> Assignment
Type out the data exactly as given. Skip any image.

Screenshot grounding data
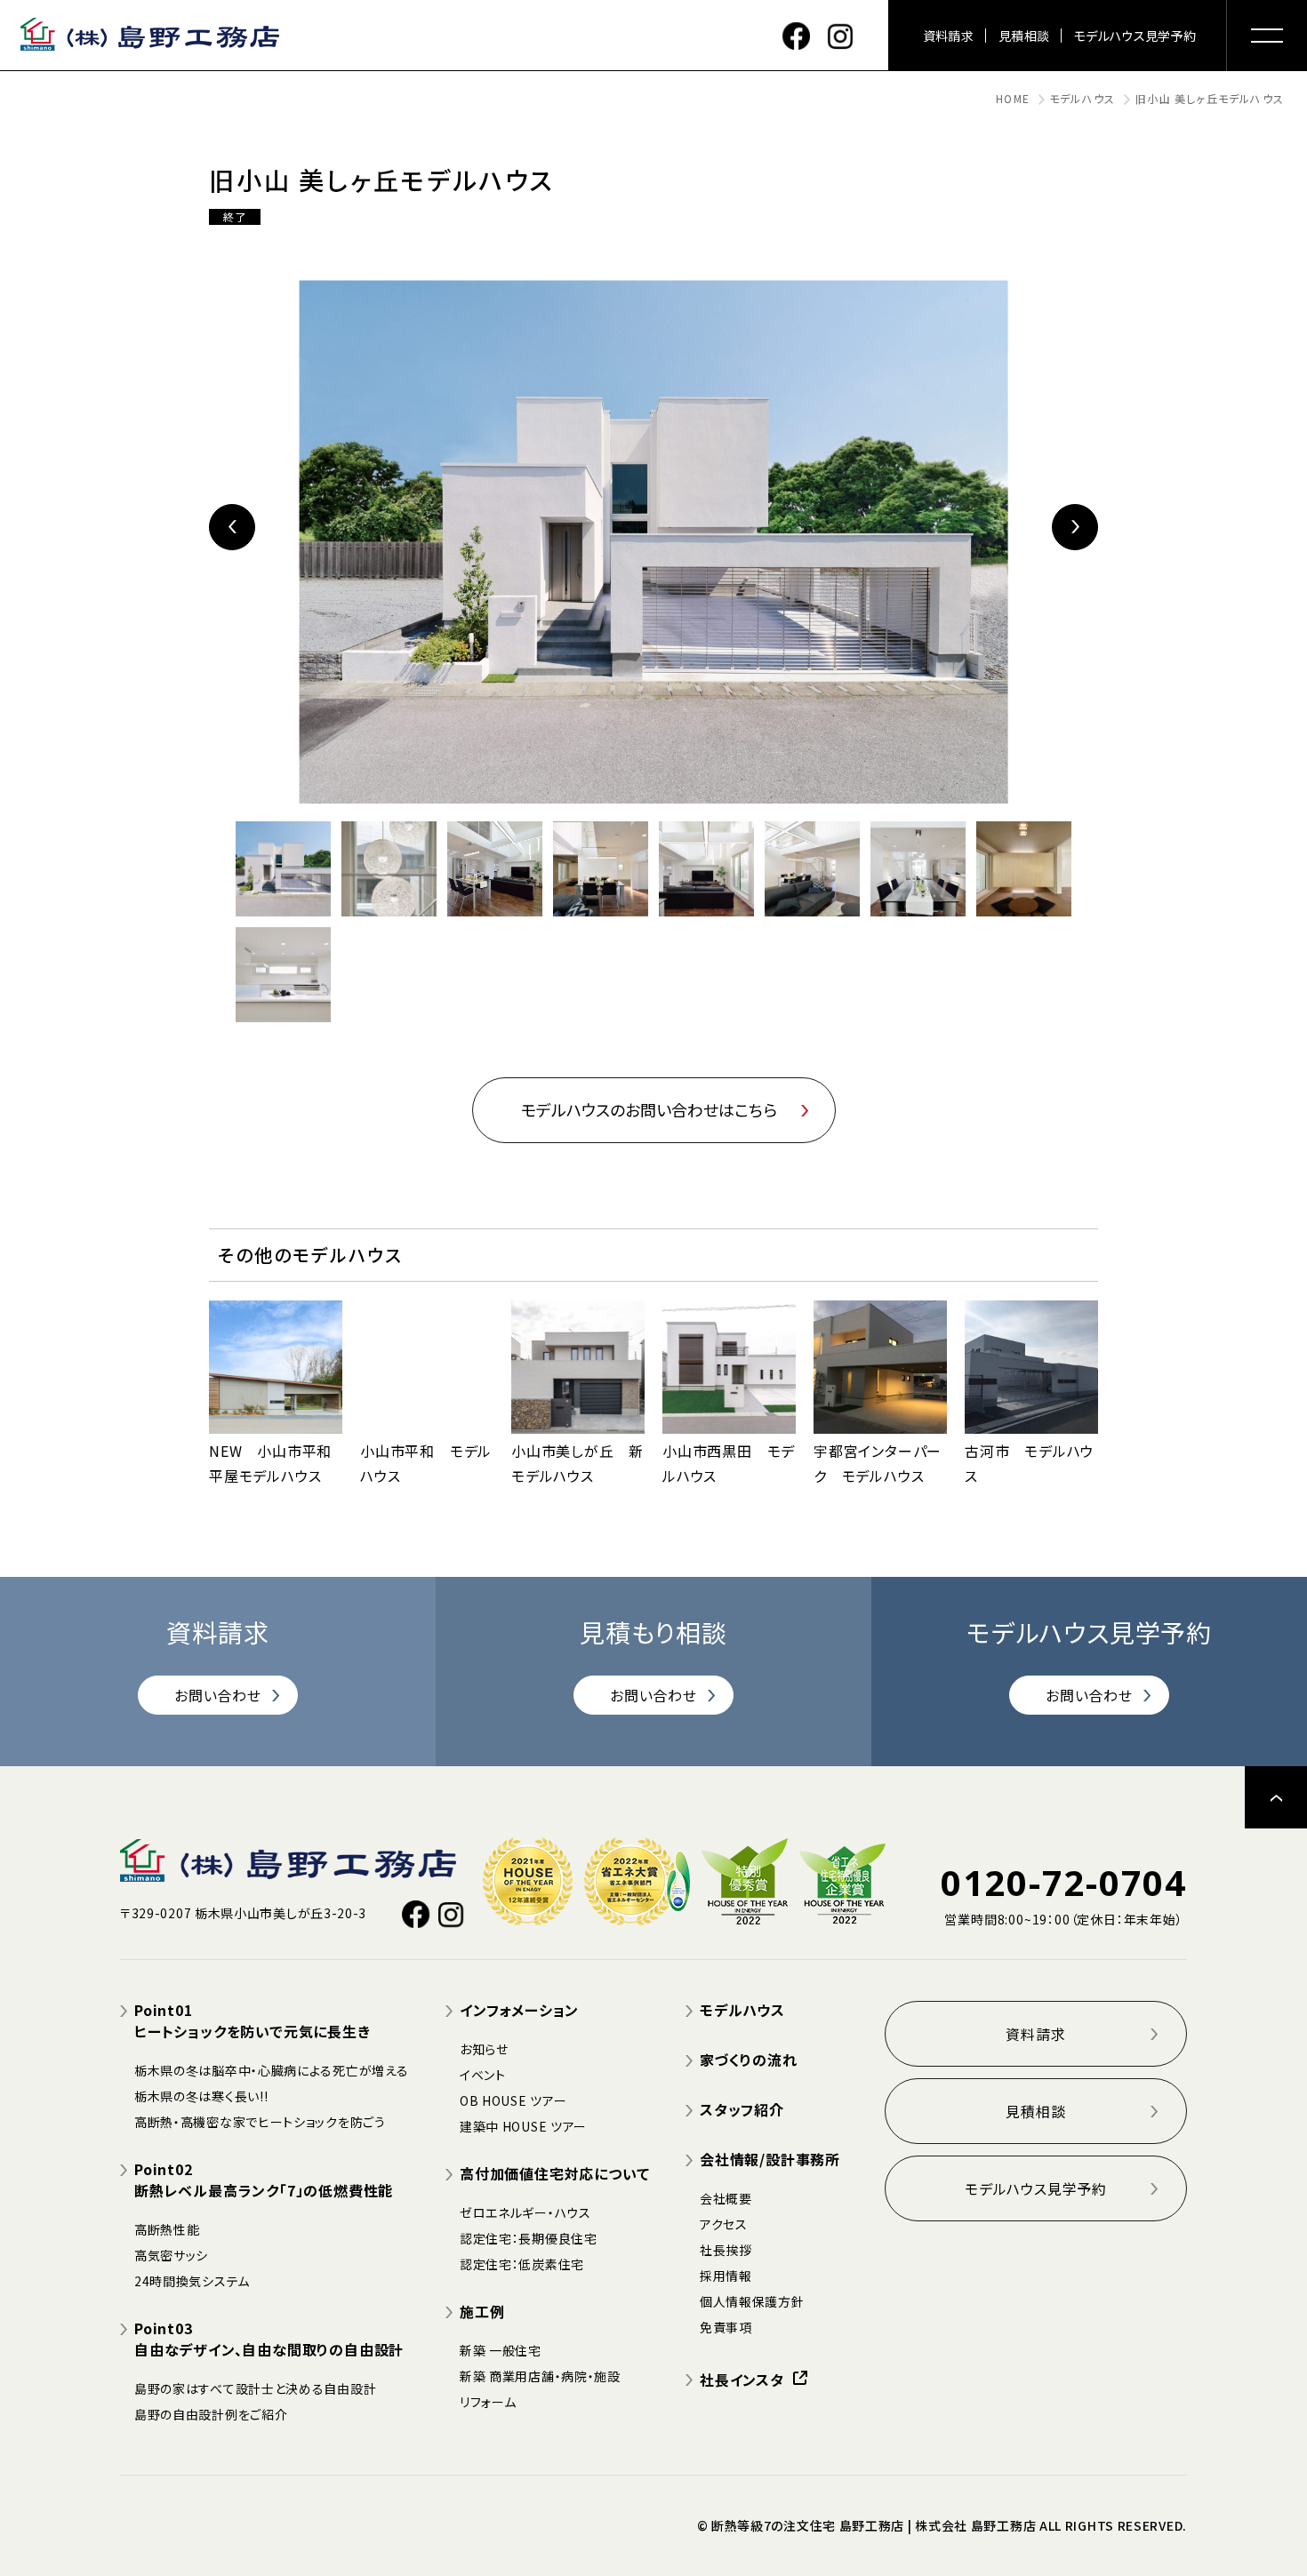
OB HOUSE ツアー (513, 2100)
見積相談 (1023, 36)
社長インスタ (742, 2379)
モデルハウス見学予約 (1135, 36)
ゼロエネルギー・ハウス (525, 2212)
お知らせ (484, 2049)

> Response box
OB HOUSE ツアー (513, 2100)
見積相談 (1023, 36)
社長インスタ (742, 2379)
モデルハウス見学予約 (1135, 36)
ゼロエネルギー・ハウス (525, 2212)
お知らせ (484, 2049)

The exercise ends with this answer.